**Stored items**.
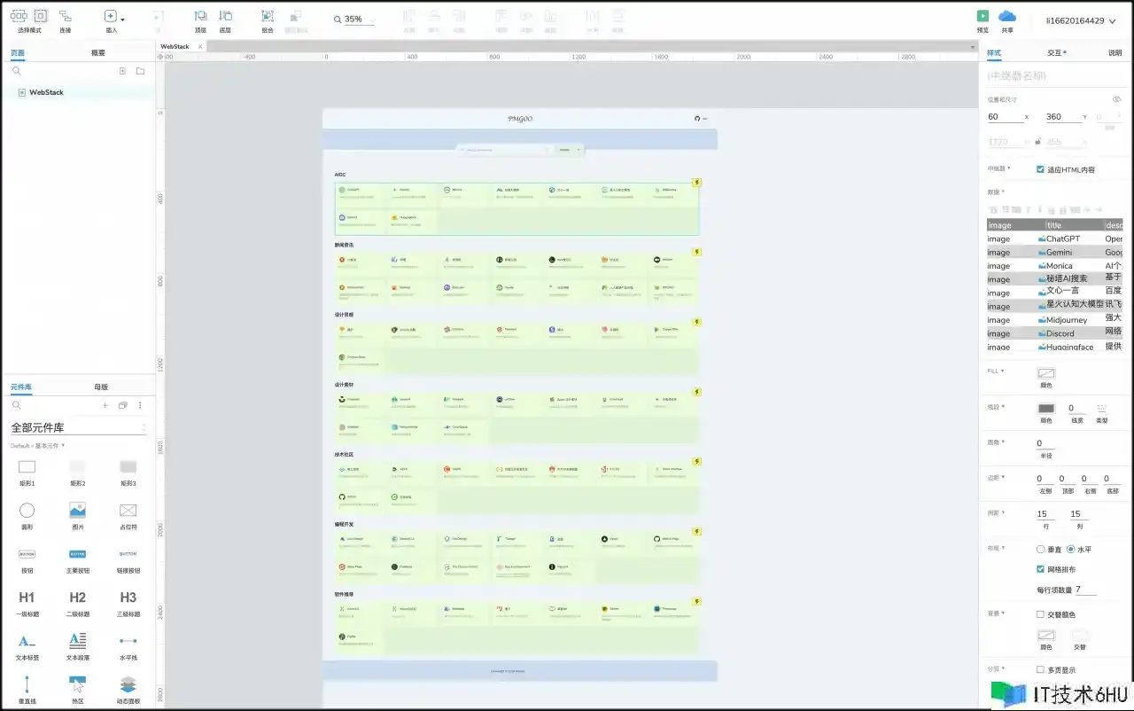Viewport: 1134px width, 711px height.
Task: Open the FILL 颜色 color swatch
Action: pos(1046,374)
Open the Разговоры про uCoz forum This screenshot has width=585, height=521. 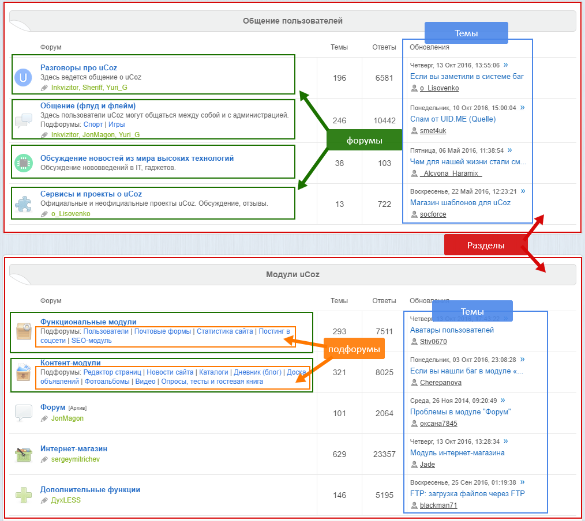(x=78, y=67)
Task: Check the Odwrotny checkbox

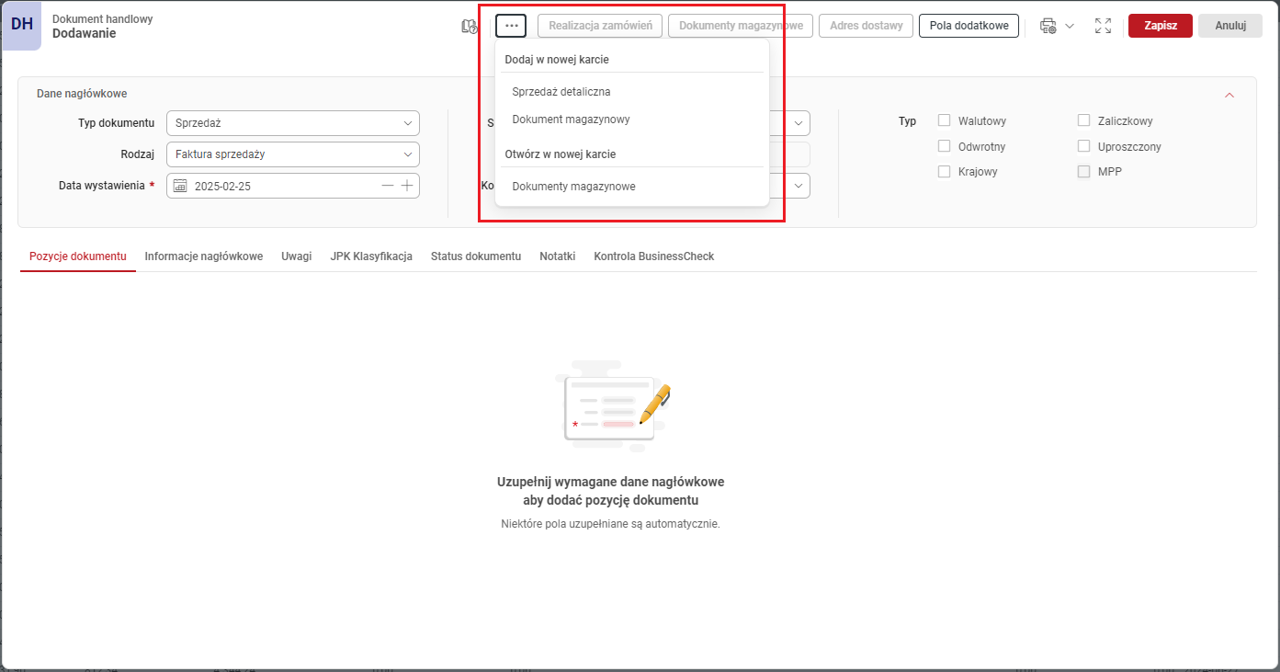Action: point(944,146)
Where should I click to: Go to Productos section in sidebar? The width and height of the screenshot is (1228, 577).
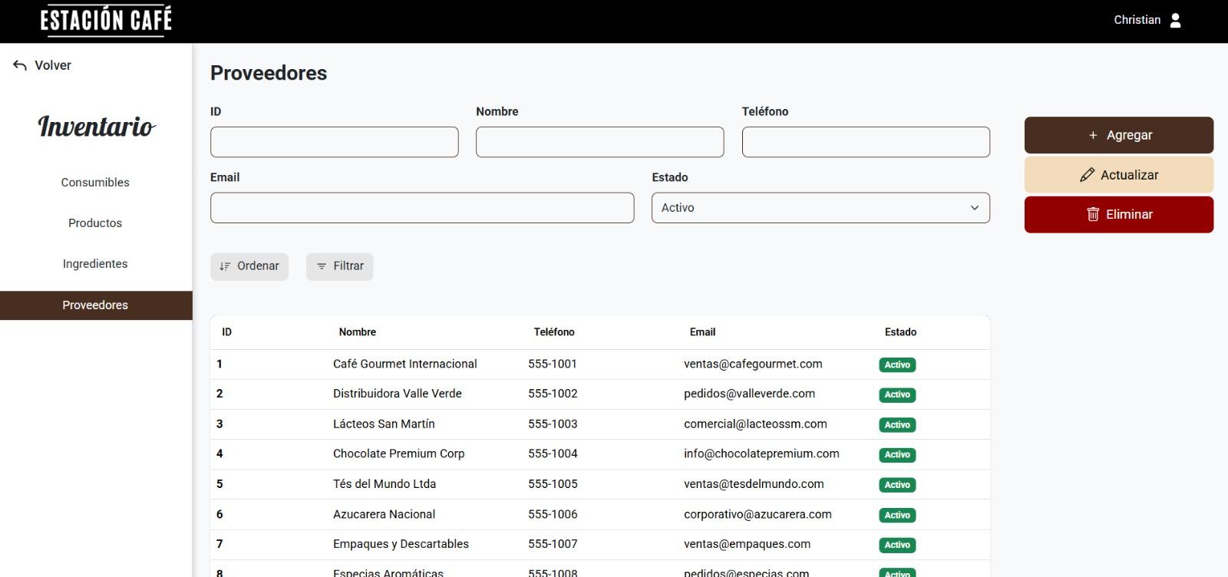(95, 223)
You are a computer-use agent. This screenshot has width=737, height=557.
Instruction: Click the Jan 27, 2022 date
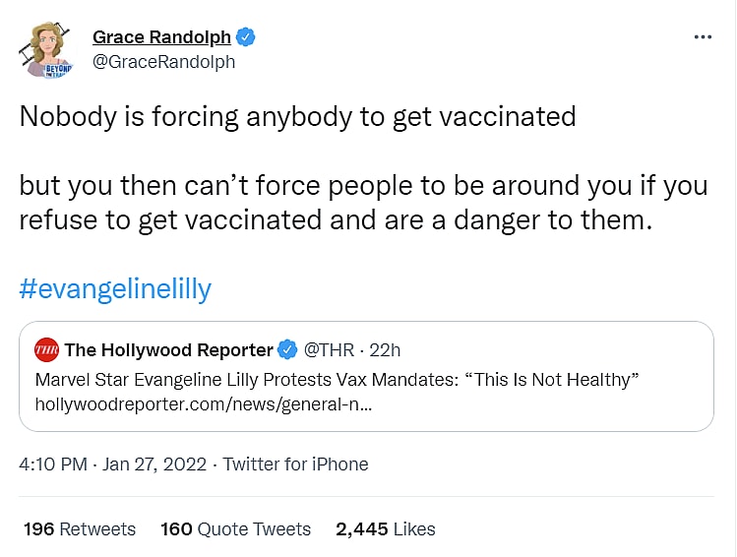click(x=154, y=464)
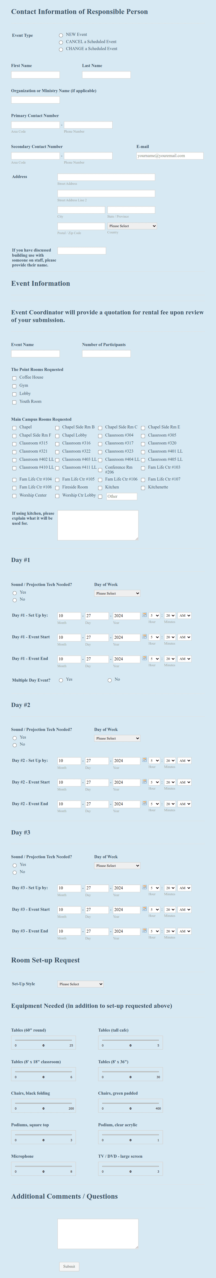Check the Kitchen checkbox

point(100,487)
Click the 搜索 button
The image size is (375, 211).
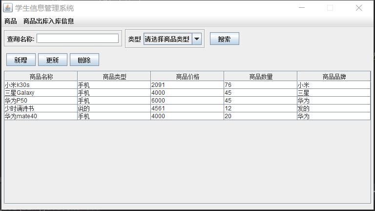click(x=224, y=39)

**Required work**. All lines from the one holding "Where should I" through the last line of the entries, and nothing else, are to be output exactly; leave out the pictures.

**Expected answer**.
Where should I click to: Go to Productos section in sidebar? The width and height of the screenshot is (1228, 577).
(95, 223)
You are a computer-use agent. This screenshot has width=737, height=557.
Instruction: Click the Jan 27, 2022 date
click(x=154, y=464)
Check the Kitchen checkbox

point(100,487)
Click the 搜索 button
The image size is (375, 211).
click(x=224, y=39)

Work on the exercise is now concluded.